Monday 15 February 2016

Membangun Integritas Pemimpim



وعن بن عمر رضي الله عنهما عن النبي صلى الله عليه وسلّم قال: كُلُّكُمْ رَاعٍ وَكُلُّكُمْ مَسْئُوْلٌ عَنْ رَعيّتِهِ, والأميرُ راعٍ, والرّجُلُ راعٍ على أهلِ بيتِهِ, والمرأةُ رَاعِيَّةٌ على بيتِ زوجِها وَوَلَدِهِ, فكلّكم راعٍ وكلّكم مسئولٌ عنْ رَعِيَّتِهِ. (متفق عليه)

Dari Ibn Umar ra. Dari Nabi saw, beliau bersabda : “ Kalian adalah pemimpin dan kalian akan dimintai pertanggungjawaban atas kepemimpinan kalian. Seorang penguasa adalah pemimpin, seorang suami adalah seorang pemimpin seluruh keluarganya, demikian pula seorang isteri adalah pemimpin atas rumah suami dan anaknya.Kalian adalah pemimpin yang akan dimintai 
pertanggungtawaban atas kepemimpinan kalian”.(HR. Bukhari dan Muslim)

Menelisik dari pernyataan haidts tersebut, maka semua menusia adalah pemimpin. Tak terkecuali itu laki-laki ataupun perempuan. Jika telah terdengan kata pemimpin, maka tentu akan berhadapan dengan tanggung jawab, yang akan dipertanggung jawabkan atas kepemimpinannya. Seorang ayah akan bertanggung jawab untuk melindungi istri dan anak-anaknya, seorang istri bertanggung jawab menajaga harta dan kehormatannya, bahkan sampai seorang presiden pun juga harus bertanggung jawab untuk memakmurkan rakyatnya.
Dengan berbagai macam tanggung jawab sesuai status yang dipimpinnya, ada salah satu hal yang penulis kira sangat urgen untuk diperhatikan, yakni jati diri. Dalam bahasa dunia pendidikan disebut dengan istilah integritas. John C. Maxwel mengungkapkan bahwa integritas adalah tidak mengandalkan siapa yang ada disekitar kita, akan tetapi selalu mempunyai prinsip siapa diri kita, tidak peduli di mana dan dengan siapa berada (John. Maxwell,1995:37).  Dengan mempunyai prinsip ini, pemimpin akan senantiasa mengayati diri sendiri sebelum ia memimpin orang lain.
Seorang yang mempunyai integritas, selalu komitmen dan merasa aman dengan apa yang dilakukanya. Karena ia mengatakan sesuai dengan apa yang dia lakukan. Seorang ayah, tidak akan menyuruh anaknya untuk berkata jorok misalnya, sebelum ayah itu memperbaiki diri untuk tidak berkata jorok didepan anaknya.
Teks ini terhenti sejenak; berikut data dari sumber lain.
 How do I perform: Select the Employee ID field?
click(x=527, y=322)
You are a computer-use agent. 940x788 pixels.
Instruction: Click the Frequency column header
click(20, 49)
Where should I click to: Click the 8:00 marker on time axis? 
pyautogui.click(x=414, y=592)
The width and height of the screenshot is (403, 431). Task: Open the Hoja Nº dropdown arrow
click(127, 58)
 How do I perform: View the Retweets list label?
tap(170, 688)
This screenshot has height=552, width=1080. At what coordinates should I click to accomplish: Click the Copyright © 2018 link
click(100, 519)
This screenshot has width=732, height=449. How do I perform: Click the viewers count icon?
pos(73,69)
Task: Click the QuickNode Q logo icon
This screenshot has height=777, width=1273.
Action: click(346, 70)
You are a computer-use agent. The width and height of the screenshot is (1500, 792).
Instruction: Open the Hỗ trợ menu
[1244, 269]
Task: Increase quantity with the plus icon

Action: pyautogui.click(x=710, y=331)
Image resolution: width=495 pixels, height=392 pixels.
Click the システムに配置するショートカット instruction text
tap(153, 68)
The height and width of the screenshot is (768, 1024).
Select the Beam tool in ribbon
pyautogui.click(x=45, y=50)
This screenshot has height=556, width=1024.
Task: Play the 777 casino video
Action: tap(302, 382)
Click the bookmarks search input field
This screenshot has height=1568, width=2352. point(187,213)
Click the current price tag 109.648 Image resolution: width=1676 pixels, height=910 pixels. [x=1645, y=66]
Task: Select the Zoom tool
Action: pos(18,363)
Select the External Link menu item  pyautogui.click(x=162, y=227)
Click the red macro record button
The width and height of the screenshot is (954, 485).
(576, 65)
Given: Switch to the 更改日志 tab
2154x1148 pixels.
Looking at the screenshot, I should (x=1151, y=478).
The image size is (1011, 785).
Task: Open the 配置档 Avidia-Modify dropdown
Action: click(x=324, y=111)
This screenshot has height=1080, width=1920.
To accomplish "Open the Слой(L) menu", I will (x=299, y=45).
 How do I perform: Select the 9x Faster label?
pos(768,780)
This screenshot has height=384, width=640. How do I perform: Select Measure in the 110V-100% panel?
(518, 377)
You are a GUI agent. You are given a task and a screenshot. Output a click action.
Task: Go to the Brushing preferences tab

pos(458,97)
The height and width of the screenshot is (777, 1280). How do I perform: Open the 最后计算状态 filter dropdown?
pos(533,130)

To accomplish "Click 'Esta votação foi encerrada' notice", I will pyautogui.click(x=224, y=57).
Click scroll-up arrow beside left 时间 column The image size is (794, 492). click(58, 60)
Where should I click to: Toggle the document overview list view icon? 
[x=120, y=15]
Dengan ini, pemimpin akan selalu luas untuk memberikan program baru, metode baru, atau tehnik baru untuk mewujudkan sebuah program yang telah direncanakan. Bahkan dengan ini pula pemimpin akan mudah untuk merealisasikannya dengan dasar mempunyai kepercayaan yang kuat.
Langkah awal dalam membangun sebuah kepercayaan adalah harus dimulai dari diri pemimpin itu sendiri. Pemimpin yang bijaksana lebih banyak berbuat dari pada hanya omong kosong yang tidak ada pengaruhnya.  Kualitas dan pengaruh sebuah pernyataan tergantung siapa yang menyatakan. Jika ungkapan “mari sholat” misalnya diungkapkan oleh orang yang benar-benar rajin ibadah, tentu kualitasnya berbeda jika ungkapan tersebut dinyatakan oleh orang jarang beribadah, sekalipun kalimatnya sama. Sehingga tidak heran ketika hadits nabi itu merupakan pernyataan sakral bahkan menjadi sumber hukum, karena memang nabi mepunyai integritas tinggi dan mempunyai hubungan dekat dengan Tuhan.
Nah, ironisnya, dewasa ini tidak jarang seorang pemimpin hanya mendahulukan citra dari pada integritasnya. Mereka hanya menampakkan simbol kebohongan, untuk membuat orang lain mengerti tentang diri kita, tidak berusaha mengerti apa yang ada dalam diri kita sesungguhnya. Citra banyak menjanjikan tetapi sedikit menghasilkan, sementara integritas tidak pernah mengecewakan (John. Maxwell,1995:37).
Dengan demikian, seorang pemimpin tidak hanya mengandalkan kepintaran. Jauh lebih penting dari itu adalah kejujuran, keterbukaan, dan sesuai dengan apa yang dikatakan. Dengan modal integritas ini akan mempermudah untuk mengaktualisasika kepintaranya karena mempunyai pengaruh dan dukungan serta kepercayaan yang kuat. Ann Landers mengatakan “Orang yang mempunyai integritas mengharapkan untuk dipercaya. Mereka juga tahu waktu akan membuktikan bahwa mereka benar dan bersedia menunggu”. Wallahu A’lam.